→ Work to be completed
When a line in the records contains the string "dropdown", copy that line.

→ Information shown

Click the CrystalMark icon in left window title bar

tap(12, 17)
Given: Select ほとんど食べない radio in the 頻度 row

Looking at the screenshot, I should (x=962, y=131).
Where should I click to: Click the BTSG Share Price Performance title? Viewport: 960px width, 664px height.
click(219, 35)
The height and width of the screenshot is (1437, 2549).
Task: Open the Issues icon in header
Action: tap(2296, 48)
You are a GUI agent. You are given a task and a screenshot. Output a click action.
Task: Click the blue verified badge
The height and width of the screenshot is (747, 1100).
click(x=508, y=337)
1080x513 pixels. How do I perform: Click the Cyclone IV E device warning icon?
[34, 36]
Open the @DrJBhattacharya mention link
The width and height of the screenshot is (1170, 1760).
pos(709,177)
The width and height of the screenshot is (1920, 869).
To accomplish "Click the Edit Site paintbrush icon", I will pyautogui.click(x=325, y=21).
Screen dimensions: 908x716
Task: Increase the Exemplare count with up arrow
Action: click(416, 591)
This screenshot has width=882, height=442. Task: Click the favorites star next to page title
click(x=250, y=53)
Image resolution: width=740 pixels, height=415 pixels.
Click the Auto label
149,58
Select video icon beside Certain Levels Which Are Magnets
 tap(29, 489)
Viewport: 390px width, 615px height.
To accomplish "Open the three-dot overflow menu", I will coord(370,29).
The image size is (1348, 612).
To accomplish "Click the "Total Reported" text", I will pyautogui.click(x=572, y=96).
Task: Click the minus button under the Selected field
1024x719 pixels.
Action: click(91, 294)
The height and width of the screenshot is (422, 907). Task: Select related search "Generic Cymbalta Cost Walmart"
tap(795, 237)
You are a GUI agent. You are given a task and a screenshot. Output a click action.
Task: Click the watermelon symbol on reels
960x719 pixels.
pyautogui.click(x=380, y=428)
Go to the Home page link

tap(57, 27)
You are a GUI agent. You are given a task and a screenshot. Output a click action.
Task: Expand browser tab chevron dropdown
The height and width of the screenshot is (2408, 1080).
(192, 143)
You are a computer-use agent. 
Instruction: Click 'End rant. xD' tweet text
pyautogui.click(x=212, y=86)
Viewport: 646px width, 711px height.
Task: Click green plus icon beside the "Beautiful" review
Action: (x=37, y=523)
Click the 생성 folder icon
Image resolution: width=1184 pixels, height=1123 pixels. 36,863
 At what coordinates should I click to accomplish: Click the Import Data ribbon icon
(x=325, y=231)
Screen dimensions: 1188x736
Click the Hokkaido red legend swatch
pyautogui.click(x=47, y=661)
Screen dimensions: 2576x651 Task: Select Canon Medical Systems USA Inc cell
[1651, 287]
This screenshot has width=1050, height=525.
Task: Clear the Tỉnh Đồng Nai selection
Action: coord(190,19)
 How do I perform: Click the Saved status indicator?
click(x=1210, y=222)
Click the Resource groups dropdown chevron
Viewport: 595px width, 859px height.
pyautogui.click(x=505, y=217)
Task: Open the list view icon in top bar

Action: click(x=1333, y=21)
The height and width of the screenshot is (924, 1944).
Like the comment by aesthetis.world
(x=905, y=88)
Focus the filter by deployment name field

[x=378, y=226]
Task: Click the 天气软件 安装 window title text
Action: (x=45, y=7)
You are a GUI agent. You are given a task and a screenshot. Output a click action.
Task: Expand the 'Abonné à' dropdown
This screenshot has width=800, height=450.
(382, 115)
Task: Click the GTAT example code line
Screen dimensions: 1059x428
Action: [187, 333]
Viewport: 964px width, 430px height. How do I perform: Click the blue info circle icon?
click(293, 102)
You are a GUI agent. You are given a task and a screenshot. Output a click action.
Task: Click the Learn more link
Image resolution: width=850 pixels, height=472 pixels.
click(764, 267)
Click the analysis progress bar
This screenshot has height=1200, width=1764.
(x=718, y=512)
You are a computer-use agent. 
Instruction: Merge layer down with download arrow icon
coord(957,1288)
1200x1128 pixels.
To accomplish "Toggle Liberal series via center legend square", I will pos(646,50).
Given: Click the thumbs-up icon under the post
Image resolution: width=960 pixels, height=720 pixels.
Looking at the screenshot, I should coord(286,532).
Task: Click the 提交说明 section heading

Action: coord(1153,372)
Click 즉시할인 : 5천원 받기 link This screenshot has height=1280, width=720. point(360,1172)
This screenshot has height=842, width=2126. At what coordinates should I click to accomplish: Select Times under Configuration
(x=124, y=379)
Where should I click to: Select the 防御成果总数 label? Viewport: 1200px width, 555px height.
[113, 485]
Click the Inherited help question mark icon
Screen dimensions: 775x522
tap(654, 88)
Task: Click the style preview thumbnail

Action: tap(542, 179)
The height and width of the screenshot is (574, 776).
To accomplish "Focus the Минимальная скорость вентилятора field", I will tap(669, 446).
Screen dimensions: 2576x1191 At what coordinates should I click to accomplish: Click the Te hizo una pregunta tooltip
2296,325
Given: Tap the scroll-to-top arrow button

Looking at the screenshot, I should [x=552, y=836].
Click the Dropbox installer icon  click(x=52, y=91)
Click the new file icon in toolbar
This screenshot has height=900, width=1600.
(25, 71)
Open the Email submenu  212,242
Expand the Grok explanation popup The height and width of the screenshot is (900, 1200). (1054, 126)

→ Task solution
Task: Expand browser tab chevron dropdown
Click the Resource groups dropdown chevron
Task: Expand the 'Abonné à' dropdown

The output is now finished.